# PROVIDED ENTRIES:
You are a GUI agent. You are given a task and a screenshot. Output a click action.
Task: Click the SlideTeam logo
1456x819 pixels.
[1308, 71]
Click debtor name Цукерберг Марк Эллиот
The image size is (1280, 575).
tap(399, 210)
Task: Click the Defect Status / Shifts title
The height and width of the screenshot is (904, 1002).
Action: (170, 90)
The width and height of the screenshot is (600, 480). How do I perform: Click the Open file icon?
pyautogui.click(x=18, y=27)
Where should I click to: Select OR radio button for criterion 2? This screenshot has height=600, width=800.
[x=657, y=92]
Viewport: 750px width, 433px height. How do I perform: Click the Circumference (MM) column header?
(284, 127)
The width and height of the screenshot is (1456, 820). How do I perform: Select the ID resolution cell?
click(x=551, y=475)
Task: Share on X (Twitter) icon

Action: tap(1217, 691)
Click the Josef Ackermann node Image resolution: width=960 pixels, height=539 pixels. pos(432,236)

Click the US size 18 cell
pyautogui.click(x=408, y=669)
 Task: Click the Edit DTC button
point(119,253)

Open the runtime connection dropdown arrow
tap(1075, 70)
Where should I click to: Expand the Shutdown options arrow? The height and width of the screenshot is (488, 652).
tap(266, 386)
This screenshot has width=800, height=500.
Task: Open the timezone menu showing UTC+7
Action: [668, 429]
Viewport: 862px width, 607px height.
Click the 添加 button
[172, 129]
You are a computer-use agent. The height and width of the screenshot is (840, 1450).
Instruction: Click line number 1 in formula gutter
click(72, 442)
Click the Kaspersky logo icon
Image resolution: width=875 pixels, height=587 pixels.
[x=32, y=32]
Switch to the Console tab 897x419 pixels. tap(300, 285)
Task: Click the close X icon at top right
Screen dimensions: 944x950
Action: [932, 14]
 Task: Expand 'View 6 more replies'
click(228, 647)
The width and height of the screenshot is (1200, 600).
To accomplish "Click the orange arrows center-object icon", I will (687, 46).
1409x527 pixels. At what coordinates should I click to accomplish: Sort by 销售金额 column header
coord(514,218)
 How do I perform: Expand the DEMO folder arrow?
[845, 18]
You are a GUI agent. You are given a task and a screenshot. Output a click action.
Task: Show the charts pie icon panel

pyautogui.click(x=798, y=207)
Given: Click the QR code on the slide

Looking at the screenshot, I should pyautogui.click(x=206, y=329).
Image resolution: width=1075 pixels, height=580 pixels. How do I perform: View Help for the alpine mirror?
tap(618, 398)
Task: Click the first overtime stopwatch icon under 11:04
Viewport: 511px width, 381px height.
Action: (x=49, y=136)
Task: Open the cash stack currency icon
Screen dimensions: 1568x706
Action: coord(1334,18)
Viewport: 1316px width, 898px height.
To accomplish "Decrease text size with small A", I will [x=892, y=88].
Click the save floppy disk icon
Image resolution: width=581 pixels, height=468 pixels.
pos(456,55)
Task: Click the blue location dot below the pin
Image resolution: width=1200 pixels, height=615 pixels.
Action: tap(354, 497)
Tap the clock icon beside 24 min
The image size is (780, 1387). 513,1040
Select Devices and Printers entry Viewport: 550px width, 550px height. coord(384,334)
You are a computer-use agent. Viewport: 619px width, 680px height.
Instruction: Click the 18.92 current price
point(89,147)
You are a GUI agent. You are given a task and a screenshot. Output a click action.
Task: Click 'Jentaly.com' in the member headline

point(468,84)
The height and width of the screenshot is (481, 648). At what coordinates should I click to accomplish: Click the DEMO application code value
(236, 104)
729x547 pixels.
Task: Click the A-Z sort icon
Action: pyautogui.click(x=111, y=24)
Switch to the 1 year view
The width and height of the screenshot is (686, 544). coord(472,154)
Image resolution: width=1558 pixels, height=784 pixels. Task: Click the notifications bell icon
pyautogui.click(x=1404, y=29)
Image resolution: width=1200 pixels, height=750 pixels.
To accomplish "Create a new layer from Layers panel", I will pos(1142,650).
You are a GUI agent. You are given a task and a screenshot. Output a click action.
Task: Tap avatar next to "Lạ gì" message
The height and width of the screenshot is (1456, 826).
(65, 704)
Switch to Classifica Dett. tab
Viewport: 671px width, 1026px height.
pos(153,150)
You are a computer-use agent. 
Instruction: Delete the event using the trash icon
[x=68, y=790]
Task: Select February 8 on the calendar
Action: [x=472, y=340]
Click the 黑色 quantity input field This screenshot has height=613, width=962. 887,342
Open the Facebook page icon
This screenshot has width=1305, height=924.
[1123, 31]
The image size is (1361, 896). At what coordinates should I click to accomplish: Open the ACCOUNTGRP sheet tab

# ACTIVITY:
Transcribe the listing above exactly, including every line.

# SOLUTION FOR THIS TASK:
You are a GUI agent. You are given a task and a screenshot. Output a click action.
Task: Click the SlideTeam logo
1456x819 pixels.
[1308, 71]
Click debtor name Цукерберг Марк Эллиот
The image size is (1280, 575).
tap(399, 210)
Task: Click the Defect Status / Shifts title
The height and width of the screenshot is (904, 1002).
Action: (170, 90)
The width and height of the screenshot is (600, 480). How do I perform: Click the Open file icon?
pyautogui.click(x=18, y=27)
Where should I click to: Select OR radio button for criterion 2? This screenshot has height=600, width=800.
[x=657, y=92]
Viewport: 750px width, 433px height. How do I perform: Click the Circumference (MM) column header?
(284, 127)
The width and height of the screenshot is (1456, 820). How do I perform: Select the ID resolution cell?
click(x=551, y=475)
Task: Share on X (Twitter) icon

Action: tap(1217, 691)
Click the Josef Ackermann node Image resolution: width=960 pixels, height=539 pixels. pos(432,236)

Click the US size 18 cell
pyautogui.click(x=408, y=669)
 Task: Click the Edit DTC button
point(119,253)

Open the runtime connection dropdown arrow
tap(1075, 70)
Where should I click to: Expand the Shutdown options arrow? The height and width of the screenshot is (488, 652).
tap(266, 386)
This screenshot has width=800, height=500.
Task: Open the timezone menu showing UTC+7
Action: [668, 429]
Viewport: 862px width, 607px height.
Click the 添加 button
[172, 129]
You are a computer-use agent. The height and width of the screenshot is (840, 1450).
Instruction: Click line number 1 in formula gutter
click(72, 442)
Click the Kaspersky logo icon
Image resolution: width=875 pixels, height=587 pixels.
[x=32, y=32]
Switch to the Console tab 897x419 pixels. tap(300, 285)
Task: Click the close X icon at top right
Screen dimensions: 944x950
Action: [932, 14]
 Task: Expand 'View 6 more replies'
click(228, 647)
The width and height of the screenshot is (1200, 600).
To accomplish "Click the orange arrows center-object icon", I will (687, 46).
1409x527 pixels. At what coordinates should I click to accomplish: Sort by 销售金额 column header
coord(514,218)
 How do I perform: Expand the DEMO folder arrow?
[845, 18]
You are a GUI agent. You are given a task and a screenshot. Output a click action.
Task: Show the charts pie icon panel

pyautogui.click(x=798, y=207)
Given: Click the QR code on the slide

Looking at the screenshot, I should pyautogui.click(x=206, y=329).
Image resolution: width=1075 pixels, height=580 pixels. How do I perform: View Help for the alpine mirror?
tap(618, 398)
Task: Click the first overtime stopwatch icon under 11:04
Viewport: 511px width, 381px height.
Action: (x=49, y=136)
Task: Open the cash stack currency icon
Screen dimensions: 1568x706
Action: coord(1334,18)
Viewport: 1316px width, 898px height.
To accomplish "Decrease text size with small A", I will [x=892, y=88].
Click the save floppy disk icon
Image resolution: width=581 pixels, height=468 pixels.
pos(456,55)
Task: Click the blue location dot below the pin
Image resolution: width=1200 pixels, height=615 pixels.
Action: tap(354, 497)
Tap the clock icon beside 24 min
The image size is (780, 1387). 513,1040
Select Devices and Printers entry Viewport: 550px width, 550px height. coord(384,334)
You are a computer-use agent. Viewport: 619px width, 680px height.
Instruction: Click the 18.92 current price
point(89,147)
You are a GUI agent. You are given a task and a screenshot. Output a click action.
Task: Click 'Jentaly.com' in the member headline

point(468,84)
The height and width of the screenshot is (481, 648). At what coordinates should I click to accomplish: Click the DEMO application code value
(236, 104)
729x547 pixels.
Task: Click the A-Z sort icon
Action: pyautogui.click(x=111, y=24)
Switch to the 1 year view
The width and height of the screenshot is (686, 544). coord(472,154)
Image resolution: width=1558 pixels, height=784 pixels. Task: Click the notifications bell icon
pyautogui.click(x=1404, y=29)
Image resolution: width=1200 pixels, height=750 pixels.
To accomplish "Create a new layer from Layers panel", I will pos(1142,650).
You are a GUI agent. You are given a task and a screenshot. Output a click action.
Task: Tap avatar next to "Lạ gì" message
The height and width of the screenshot is (1456, 826).
(65, 704)
Switch to Classifica Dett. tab
Viewport: 671px width, 1026px height.
pos(153,150)
You are a computer-use agent. 
Instruction: Delete the event using the trash icon
[x=68, y=790]
Task: Select February 8 on the calendar
Action: [x=472, y=340]
Click the 黑色 quantity input field This screenshot has height=613, width=962. 887,342
Open the Facebook page icon
This screenshot has width=1305, height=924.
[1123, 31]
The image size is (1361, 896). At what coordinates should I click to accomplish: Open the ACCOUNTGRP sheet tab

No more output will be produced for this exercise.